"Yes, yes!" she said hastily and confusedly.
"Do you know a good piece of land?" he continued.
"Yes, several parcels," she answered, recovering her poise and smiling in mockery.
"Come on!" he cried.
He was taking long, jumping steps on his crutches as they went up the path.
"You will take me to look at the land, won't you, please—now? I want to get acquainted with my future estate. I mean to beat the Smiths at plums, Jim Galway at alfalfa, even rival Bob Worther at pumpkins and peonies. And you will help me lay out the flower garden, won't you? You see, I shall have to call in the experts in every line to start with, before I begin to improve on them and make them all jealous. I may find a kind of plum that will grow on alfalfa stalks," he hazarded. "What a horticultural sensation!"
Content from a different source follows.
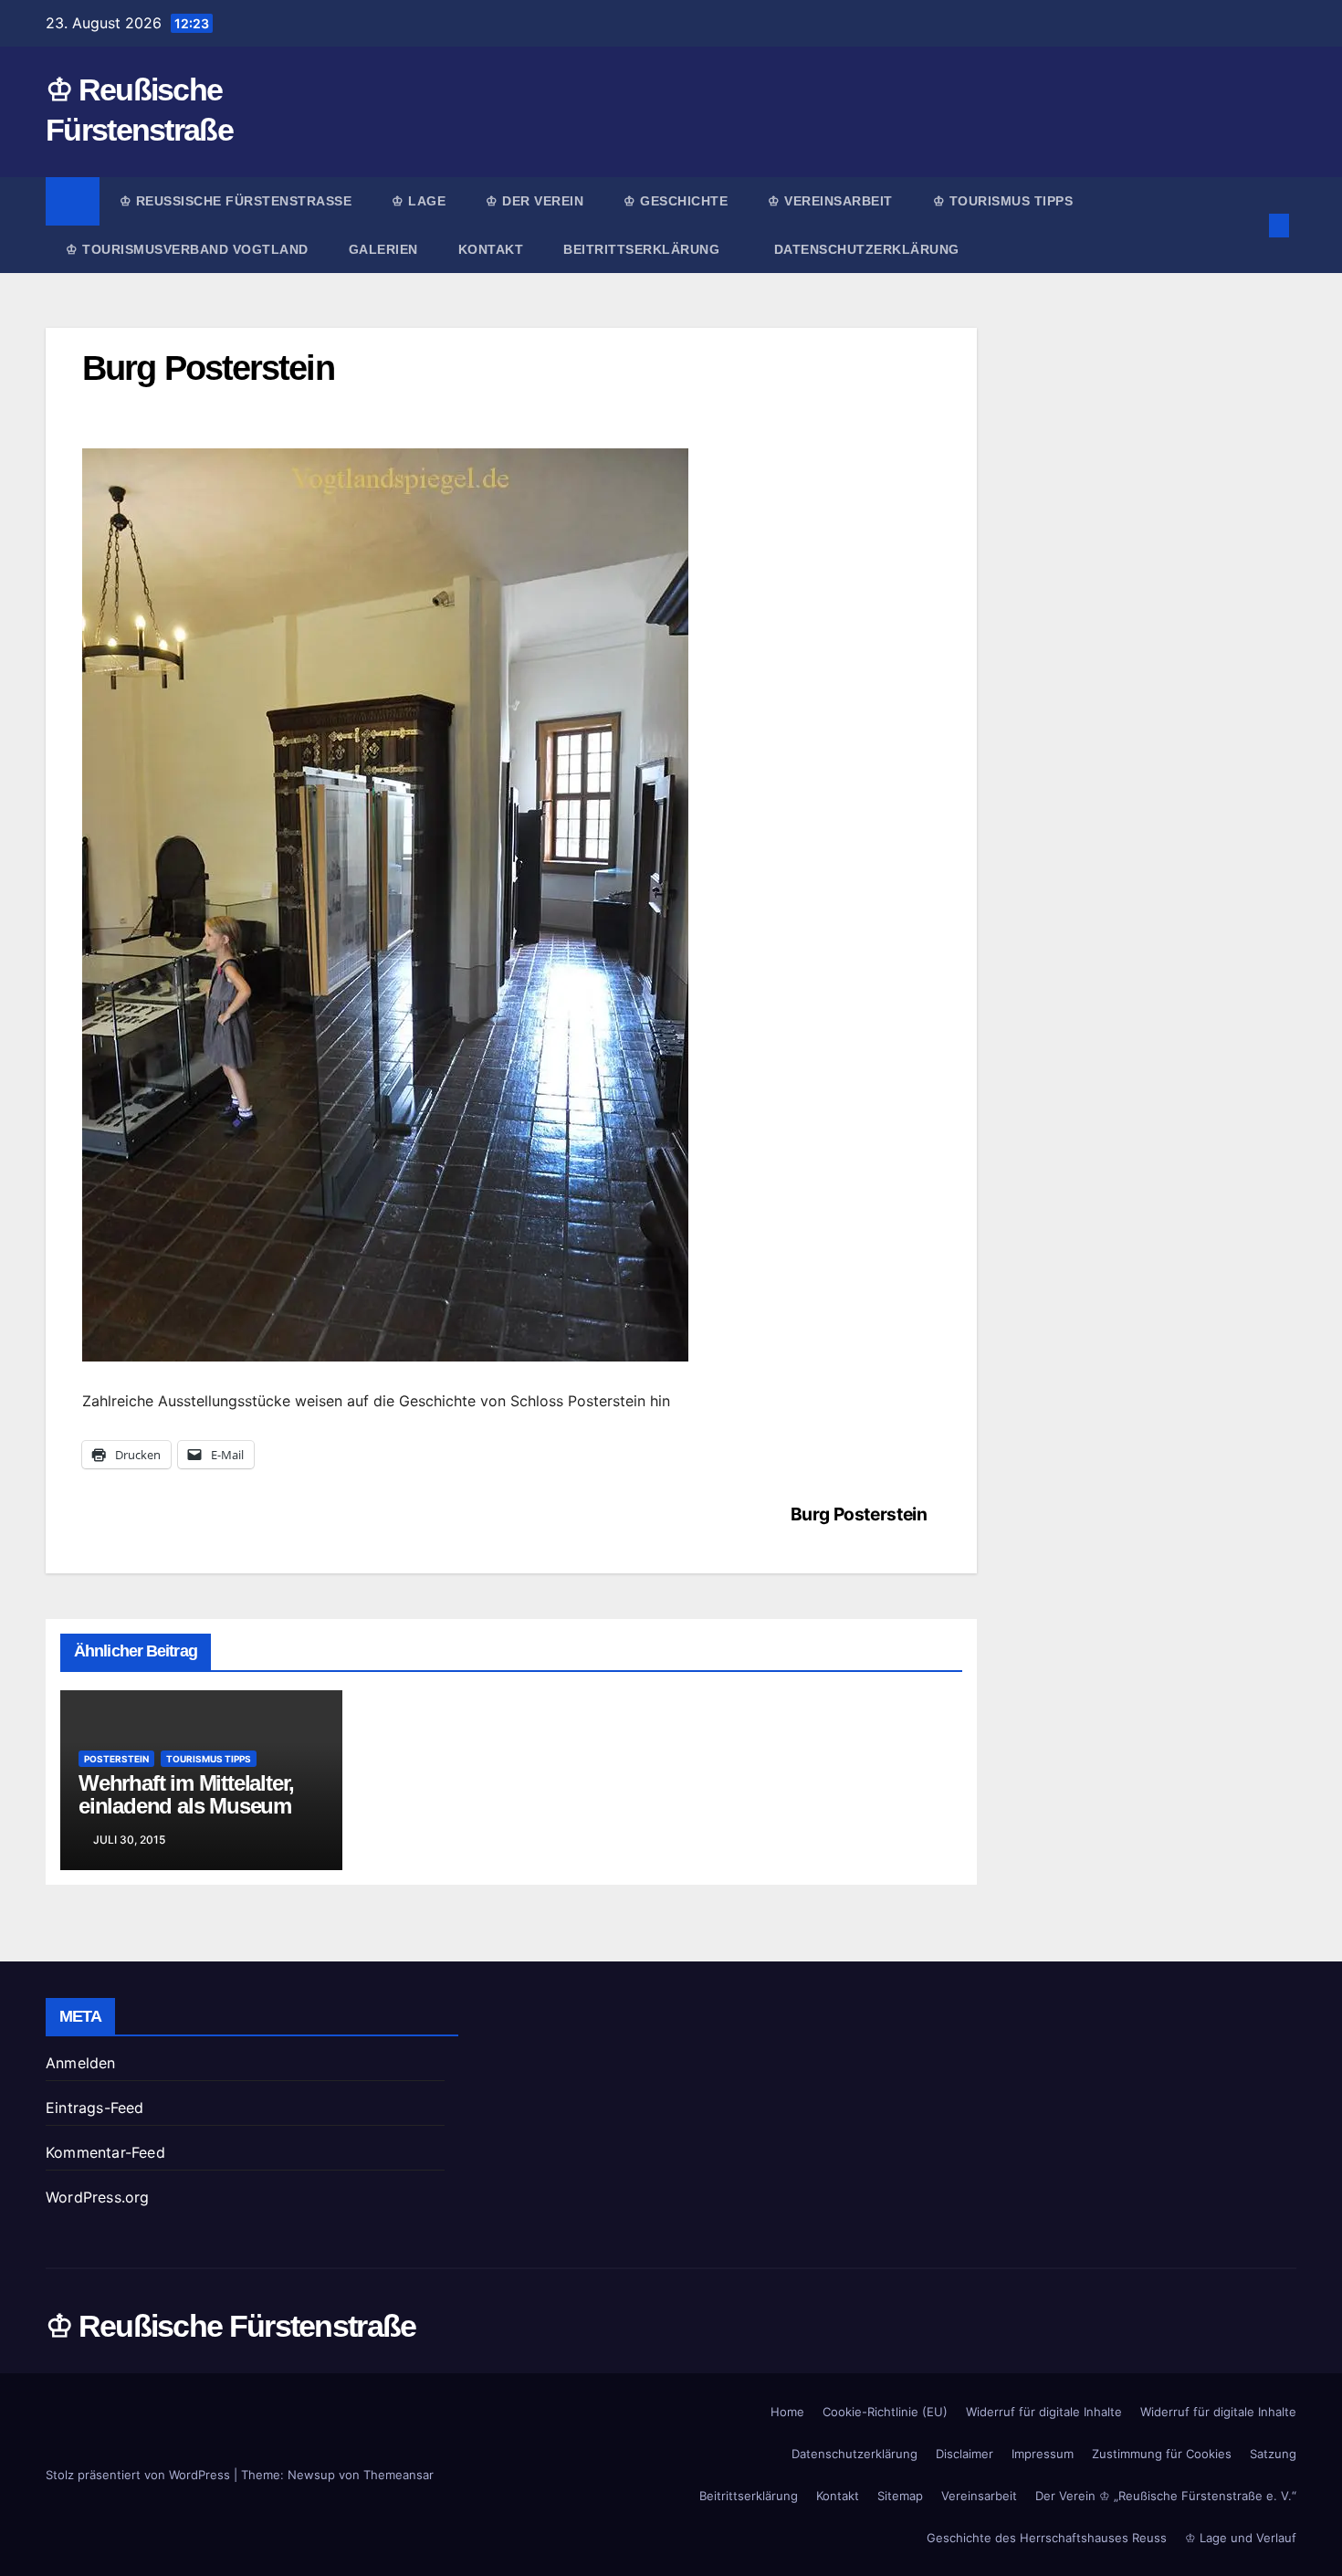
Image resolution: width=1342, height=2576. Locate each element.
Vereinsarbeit (979, 2495)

"And a spineless cactus called the Leddy!"
His eyes were laughing into hers and hers irresistibly laughed back. She guessed that he was only joking. He had acted so well in the latest rôle that she had actually believed in his sincerity for a moment. He meant to take the train, of course, but his resourceful capriciousness had supplied him with a less awkward exit from the garden than she had provided. He would yet have the last word if she did not watch out—a last mischievous word at her expense.
"First, you will have to plow the ground, in the broiling hot sun," she said tauntingly, when they had passed around to the porch. She was starting into the house with nervous, precipitate triumph. The last word was hers, after all.
"But you are going to show me the land now!"